'We Walk' ends trek with election call

'We Walk' ends trek with election call

Activists converge in downtown Khon Kaen

Members of the People Go Network shout slogans and hold a banner with the message 'The People = Democracy' in front of Democracy Monument in Khon Kaen's Muang district after they completed a 450km walk yesterday. The 'We Walk' campaign, which started on Jan 20, was mobilised to raise awareness of key social and political issues the group said are being neglected by the government. PATIPAT JANTHONG
Members of the People Go Network shout slogans and hold a banner with the message 'The People = Democracy' in front of Democracy Monument in Khon Kaen's Muang district after they completed a 450km walk yesterday. The 'We Walk' campaign, which started on Jan 20, was mobilised to raise awareness of key social and political issues the group said are being neglected by the government. PATIPAT JANTHONG

KHON KAEN: A network of social and political activists, who completed their month-long walk from Thammasat University's Rangsit campus in Pathum Thani to this northeastern province yesterday, have urged the regime to hold the general election as quickly as possible.

The so-called "People Go Network" set off on a 450km march on Jan 20. The activity encouraged people to share their opinions on health insurance, food security, human and community rights, and public participation in the execution of state policies.

On the final day of the "We Walk" campaign in Khon Kaen, some 200 people divided into four groups to represent the four issues, which have come to the fore because government policy in these areas has been viewed as controversial.

They marched along four routes before converging at Democracy Monument in the downtown area of Khon Kaen's central Muang district at 11.20am.

Sangsiri Trimakka, a coordinator of the People's Health Systems Movement, a group under the People Go Network, described the march as an embodiment of the public's right to express their views and publicise the difficulties they face.

"At the end of the day, efforts must be made to keep the election on track as quickly as possible," said Ms Sangsiri.

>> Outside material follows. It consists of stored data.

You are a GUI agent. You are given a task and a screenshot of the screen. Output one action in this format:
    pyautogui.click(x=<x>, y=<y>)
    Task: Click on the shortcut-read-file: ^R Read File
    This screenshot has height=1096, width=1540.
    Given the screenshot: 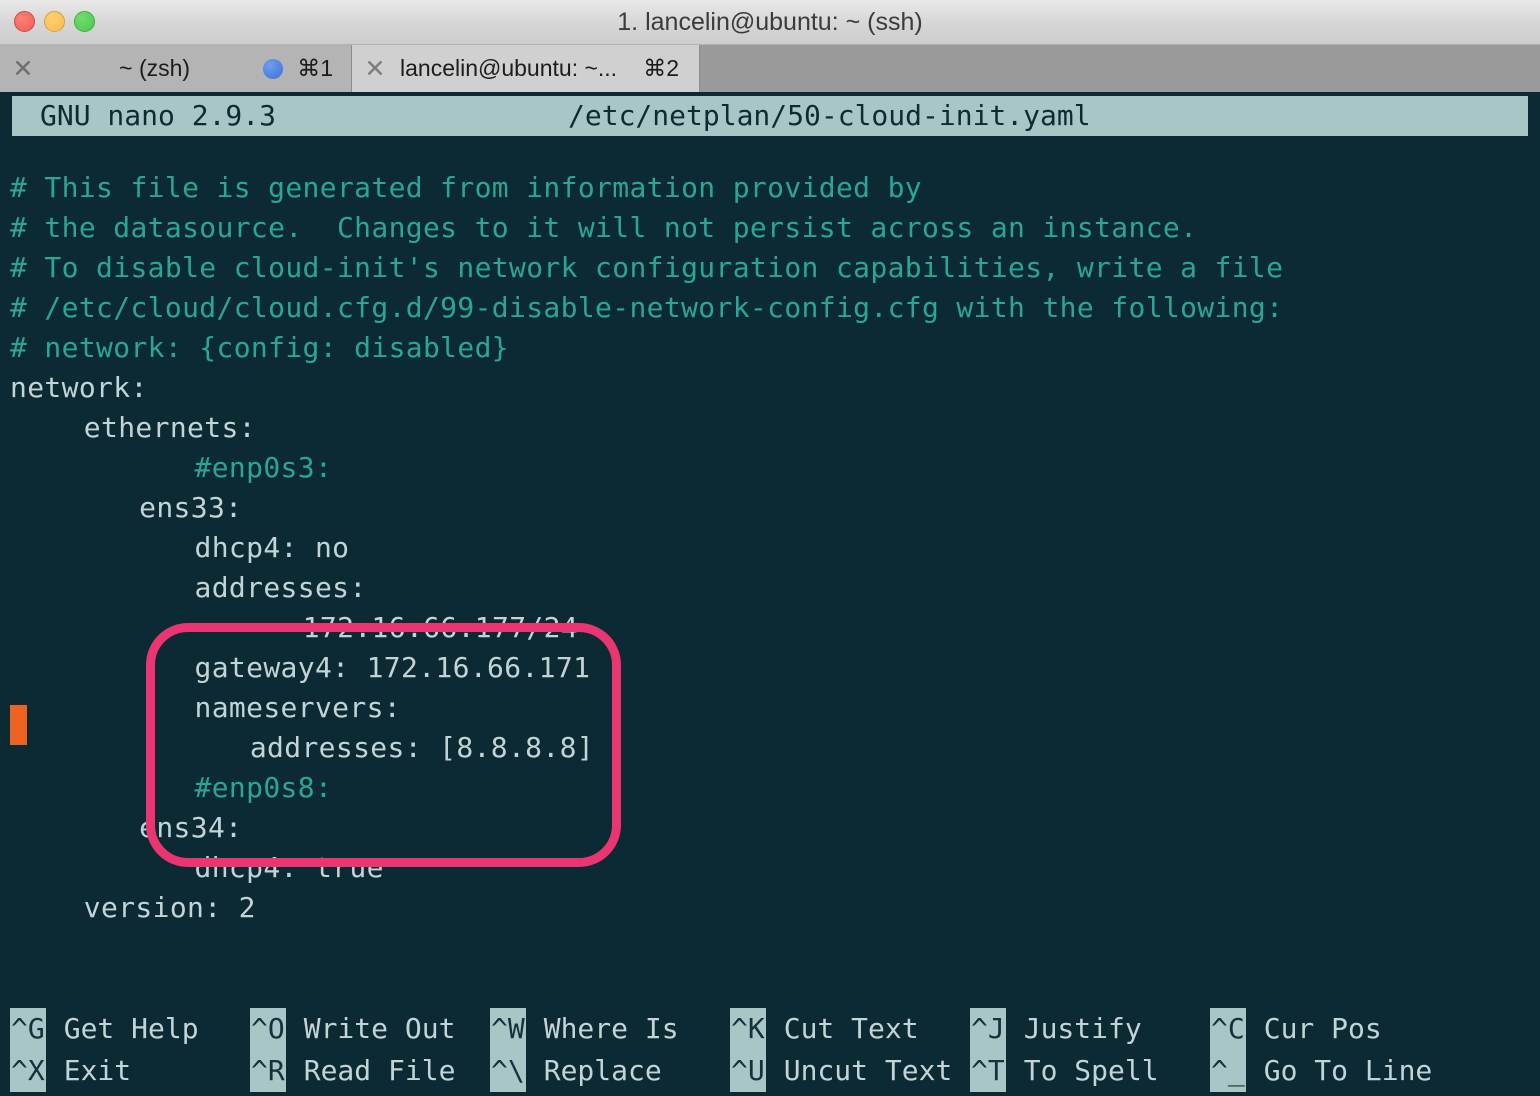 What is the action you would take?
    pyautogui.click(x=352, y=1071)
    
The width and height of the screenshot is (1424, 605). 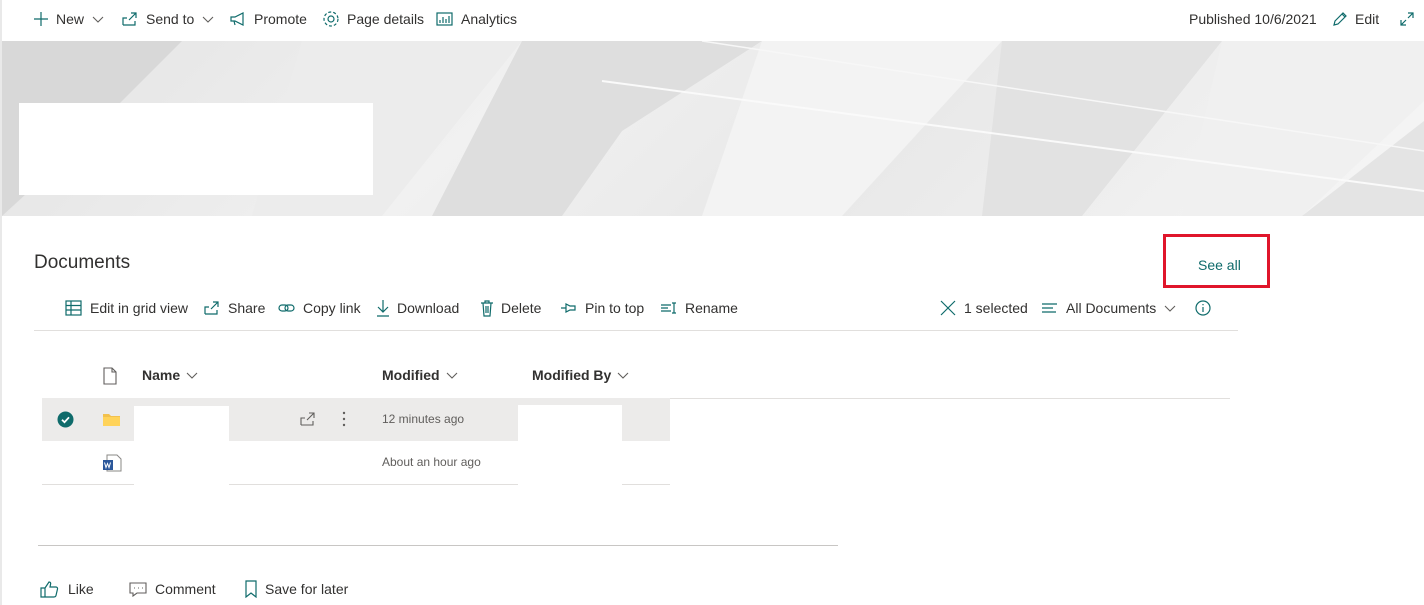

The election will lead to legal amendments that will give people a greater say in how society is run, under a more democratic climate, she added.

Under an elected government, parts of the charter that are seen as flawed could also be amended for the better, she noted.

According to Ms Sangsiri, the network's campaign was organised because members of the civic sector have few opportunities to make their voices heard.

The network said it first tried to go through official channels, such as meeting with officials from state agencies and lodging complaints at its Damrongtham centres, but to little avail.

Members said instead of talking with state authorities they now preferred to deal with people directly through the walk campaign, she noted.

Referring to welfare and health insurance issues, Ms Sangsiri said the group was concerned about the government's move to amend the law on universal healthcare coverage, which she said could force subscribers to foot part of their medical bills.

"The amendment should be suspended for now and the process should be kickstarted when democracy is restored after the election," Ms Sangsiri said.

The issue should not be rushed as healthcare is a key policy that must be carefully reviewed, she added.

On food security and alternative farming practices, the activist said the government is gearing up efforts to amend the Plant Varieties Protection Act to make it in line with the International Union for the Protection of New Varieties of Plants (UPOV) Convention.

She said this would result in farmers having to rely on seeds purchased from companies to grow their crops.

This is a pressing concern for many farmers, she said.

Turning to environmental issues, she said the amendment being made to the National Promotional and Reserved Environment Act must help enhance the standard of Environmental Impact Assessments (EIAs).

But the National Legislative Assembly did the opposite by trying to make sure the EIA process could be undertaken quickly and hastily.

Nattawut Uppa, another coordinator of the network, said the walk campaign was symbolic and aimed at highlighting the public's loss of faith in central authorities to address their grievances.

Network members have spoken positively about communicating directly with the public and forging a collective effort to tackle the problems they face.